Falling loonie raising costs on produce

Prices of imported fruit and vegetables growing

Published on January 12, 2016
Paul Chiasson//CP
A customer buys lettuce at the Jean Talon Market, Monday in Montreal. The prices of produce from the United States coming into Canada are swelling across the country including in Newfoundland and Labrador due to the poor value of the loonie.

Some snowbirds might rethink their trip to Florida this year due to the lagging loonie, which was coming in a little above the US70-cent mark on Tuesday, but that won’t stop produce from such states coming here. The staggering price tag might have people choosing not to pull the peel off that orange, though.

Nearly all fruit and vegetables eaten by Canadians are imported and that’s even more true in this province than in some others. A descending loonie makes for some pretty ripe prices on produce in a place already paying more than many other parts of the country.

Kristie Jameson is the executive director of Food First NL — previously known as the Food Security Network. It’s a group looking to promote and ensure food security for people in the province with a particular focus on access to adequate and healthy food.

Jameson says the issue of the lagging loonie is one more reason to start producing food in the province.

“It’s another situation that shows us being so incredibly dependent on outside food sources and puts us in quite a vulnerable position when it comes to access to affordable, healthy food, but also the quality of the food we get into the winter.”
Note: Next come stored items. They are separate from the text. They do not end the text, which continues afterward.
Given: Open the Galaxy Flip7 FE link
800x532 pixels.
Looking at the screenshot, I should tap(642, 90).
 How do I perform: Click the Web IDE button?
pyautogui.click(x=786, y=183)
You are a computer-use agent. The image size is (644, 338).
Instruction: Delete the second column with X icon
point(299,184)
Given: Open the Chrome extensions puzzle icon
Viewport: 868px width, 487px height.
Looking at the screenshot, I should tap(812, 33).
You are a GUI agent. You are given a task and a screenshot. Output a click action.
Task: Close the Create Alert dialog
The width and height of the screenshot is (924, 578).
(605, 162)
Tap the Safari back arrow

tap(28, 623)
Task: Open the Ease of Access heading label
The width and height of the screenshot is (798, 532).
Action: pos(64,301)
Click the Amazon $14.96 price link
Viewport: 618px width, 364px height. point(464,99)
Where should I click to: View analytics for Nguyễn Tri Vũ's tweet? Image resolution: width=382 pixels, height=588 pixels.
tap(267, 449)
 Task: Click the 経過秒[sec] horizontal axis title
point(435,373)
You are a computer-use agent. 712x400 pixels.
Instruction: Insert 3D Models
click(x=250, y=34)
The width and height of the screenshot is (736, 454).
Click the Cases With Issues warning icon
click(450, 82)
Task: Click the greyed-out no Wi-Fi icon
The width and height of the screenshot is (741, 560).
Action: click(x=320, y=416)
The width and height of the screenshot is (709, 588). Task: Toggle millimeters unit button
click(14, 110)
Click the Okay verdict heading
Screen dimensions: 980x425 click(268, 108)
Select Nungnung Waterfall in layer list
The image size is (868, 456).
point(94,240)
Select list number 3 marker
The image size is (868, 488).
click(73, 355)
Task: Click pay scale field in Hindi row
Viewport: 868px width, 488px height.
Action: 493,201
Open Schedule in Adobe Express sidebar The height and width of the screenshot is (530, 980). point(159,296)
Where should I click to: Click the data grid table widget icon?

Food First NL recently published an online paper on local food security.

Fruits and vegetables have risen in price between 9.1 and 10.1 per cent, according to an annual report by the Food Institute at the University of Guelph. This year the study predicts such foods will increase above what would be expected from inflation — some growing out of reach for some people by 4.5 per cent.

With the province producing only about 10 per cent of its fresh vegetables, there’s more reason to be concerned than the fact that we only have several days’ worth of fresh food here at a time and a delayed ferry can result in bare shelves. If the shelves are full, but too expensive, the food is still just as untouchable. And the people who feel the impact of high-priced fruit are the middle and lower classes.

“It’s students. It’s senior citizens. It’s the working poor. It’s new immigrants,” Diana Bronson, executive director of Food Secure Canada, said in a recent Canadian Press article.

There are risks even for foods that are produced in-province and it’s not just produce that feels the pinch.

“It also has this ripple effect,” Jameson says.

The feed that locally raised animals eat often comes from outside the province, so the food that our food eats can be susceptible to price hikes. That would not only affect locally raised meat, but also milk.

“There’s also all of these other elements or players within this broad complex dynamic,” Jameson says.

Besides a floundering loonie — blamed mainly on the low price of oil — there are labour issues and environmental impacts taking place far away from this province that still have a finger on local food prices. Drought in the western U.S. is still affecting the price of beef in local grocery stores, for instance.

Jameson says a lot of planning has to go into building a better local food security network. Infrastructure and support are needed. Even then, people in this province may still be somewhat at the mercy of outside circumstances.

“We will, I think, always be dependent to some level.”